Tara Hall, who runs The Family Center, a nonprofit that is one of 14 participants in the Jessamine County Schools food service program is concerned that not enough parents are taking advantage of the drive-through meal deliveries because they think the food is only for the needy. It isn’t.
“There is always that idea that others need it more,” Hall said, but there is plenty of food, and the free lunches are for all schoolchildren 18 and younger. Parents can bring their children and collect the meals between 11:15 and 11:45 Monday through Friday at 334 E. Main St. in Wilmore, next to the railroad tracks and the red caboose.
She wants to remind parents that it’s their property taxes to the school district that are providing some of the funding for the food and school personnel who deliver them.
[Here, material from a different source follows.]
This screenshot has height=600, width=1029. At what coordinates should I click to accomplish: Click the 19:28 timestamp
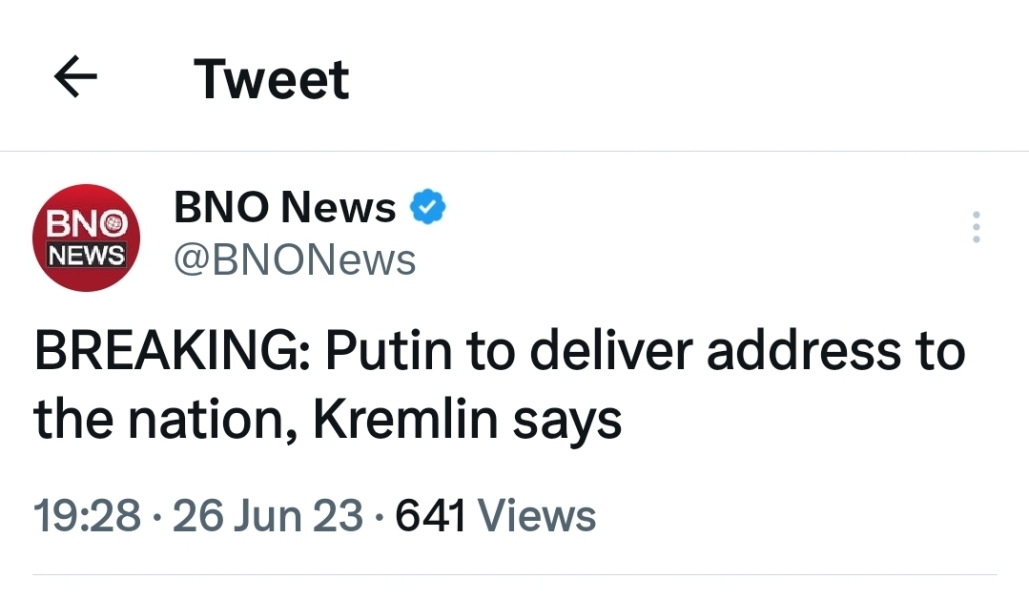87,516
“Enjoy the food while it’s here. Let’s help everybody. We’re in an uncertain time, and we don’t know what our economic forecast is going to look like, so save the $20 you would spend on your lunch and come and get the food,” Hall said.
The Family Center is also doing things to try to make the daily visits fun for the kids. For example, her son, Daniel Rhodes, dressed up as Batman last week in a costume he made himself, and next week the children could be greeted by The Joker or Captain America.
“There are kids not getting out of the house at all,” except maybe to play in their yards, but they aren’t going anywhere, Hall said.
“And it’s kind of a fun thing for them to get in their car and go get the food, and they get to see something cool,” she said.
Starting later this week or early next week, Hall said, the center may also provide children bags with books or activities materials, and she’s thought about a craft program online. She and the volunteers are trying to come up with different things they can do to entertain children while they’re out of school.
“It’s about serving,” she said, so The Family Center is open to ideas and wants of the community.
Like small businesses, small nonprofits are going to be hit hard by the economic downturn that is being caused by the coronavirus epidemic, and Hall doesn’t know how long The Family Center can survive. She said she doesn’t want people to donate if they’re in a tight spot and can’t afford it, and many people can’t right now. However, this week, Hall said, Siobhan Adkins, who has been coming to The Family Center since she was pregnant with her first baby five years ago, informed the board that she would be starting a Facebook fundraiser.
The center operates on small donations from the community and activities donations for after-school and summer programs, but it has had to be closed throughout March, and probably will remain closed at least through May.